*Exercise goal*: Word for word, restate all of the entries.

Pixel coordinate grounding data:
--------
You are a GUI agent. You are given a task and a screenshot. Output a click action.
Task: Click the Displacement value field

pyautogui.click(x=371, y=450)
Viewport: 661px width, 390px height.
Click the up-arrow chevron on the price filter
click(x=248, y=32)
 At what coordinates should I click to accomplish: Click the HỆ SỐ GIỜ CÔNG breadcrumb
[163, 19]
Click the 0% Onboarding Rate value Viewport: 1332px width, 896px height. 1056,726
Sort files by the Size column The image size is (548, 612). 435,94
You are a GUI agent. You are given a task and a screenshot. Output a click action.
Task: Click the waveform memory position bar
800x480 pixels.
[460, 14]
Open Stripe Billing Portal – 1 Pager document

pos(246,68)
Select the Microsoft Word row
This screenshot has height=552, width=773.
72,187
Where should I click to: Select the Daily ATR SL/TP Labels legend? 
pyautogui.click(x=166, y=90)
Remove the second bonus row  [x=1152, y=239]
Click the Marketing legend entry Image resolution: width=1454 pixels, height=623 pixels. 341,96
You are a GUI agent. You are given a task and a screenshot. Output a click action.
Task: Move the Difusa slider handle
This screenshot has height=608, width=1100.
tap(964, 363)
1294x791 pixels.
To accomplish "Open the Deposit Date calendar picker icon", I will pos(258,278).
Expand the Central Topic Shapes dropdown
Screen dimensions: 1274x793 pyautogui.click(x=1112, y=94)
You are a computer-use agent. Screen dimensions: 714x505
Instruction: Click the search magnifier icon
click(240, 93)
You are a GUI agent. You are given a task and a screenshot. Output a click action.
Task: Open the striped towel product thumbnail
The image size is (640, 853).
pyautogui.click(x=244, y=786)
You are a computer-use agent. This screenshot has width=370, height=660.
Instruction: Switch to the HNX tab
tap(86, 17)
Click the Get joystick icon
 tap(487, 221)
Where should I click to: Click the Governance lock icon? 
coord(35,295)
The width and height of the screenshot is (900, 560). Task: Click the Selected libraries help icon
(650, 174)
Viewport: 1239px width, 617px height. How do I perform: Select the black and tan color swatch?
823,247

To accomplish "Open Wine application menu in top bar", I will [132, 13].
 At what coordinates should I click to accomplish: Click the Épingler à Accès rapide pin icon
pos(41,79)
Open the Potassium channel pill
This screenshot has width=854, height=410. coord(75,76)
--------
*Your response*:
You are a GUI agent. You are given a task and a screenshot. Output a click action.
Task: Click the Displacement value field

pyautogui.click(x=371, y=450)
Viewport: 661px width, 390px height.
Click the up-arrow chevron on the price filter
click(x=248, y=32)
 At what coordinates should I click to accomplish: Click the HỆ SỐ GIỜ CÔNG breadcrumb
[163, 19]
Click the 0% Onboarding Rate value Viewport: 1332px width, 896px height. 1056,726
Sort files by the Size column The image size is (548, 612). 435,94
You are a GUI agent. You are given a task and a screenshot. Output a click action.
Task: Click the waveform memory position bar
800x480 pixels.
[460, 14]
Open Stripe Billing Portal – 1 Pager document

pos(246,68)
Select the Microsoft Word row
This screenshot has height=552, width=773.
72,187
Where should I click to: Select the Daily ATR SL/TP Labels legend? 
pyautogui.click(x=166, y=90)
Remove the second bonus row  [x=1152, y=239]
Click the Marketing legend entry Image resolution: width=1454 pixels, height=623 pixels. 341,96
You are a GUI agent. You are given a task and a screenshot. Output a click action.
Task: Move the Difusa slider handle
This screenshot has height=608, width=1100.
tap(964, 363)
1294x791 pixels.
To accomplish "Open the Deposit Date calendar picker icon", I will pos(258,278).
Expand the Central Topic Shapes dropdown
Screen dimensions: 1274x793 pyautogui.click(x=1112, y=94)
You are a computer-use agent. Screen dimensions: 714x505
Instruction: Click the search magnifier icon
click(240, 93)
You are a GUI agent. You are given a task and a screenshot. Output a click action.
Task: Open the striped towel product thumbnail
The image size is (640, 853).
pyautogui.click(x=244, y=786)
You are a computer-use agent. This screenshot has width=370, height=660.
Instruction: Switch to the HNX tab
tap(86, 17)
Click the Get joystick icon
 tap(487, 221)
Where should I click to: Click the Governance lock icon? 
coord(35,295)
The width and height of the screenshot is (900, 560). Task: Click the Selected libraries help icon
(650, 174)
Viewport: 1239px width, 617px height. How do I perform: Select the black and tan color swatch?
823,247

To accomplish "Open Wine application menu in top bar", I will [132, 13].
 At what coordinates should I click to accomplish: Click the Épingler à Accès rapide pin icon
pos(41,79)
Open the Potassium channel pill
This screenshot has width=854, height=410. coord(75,76)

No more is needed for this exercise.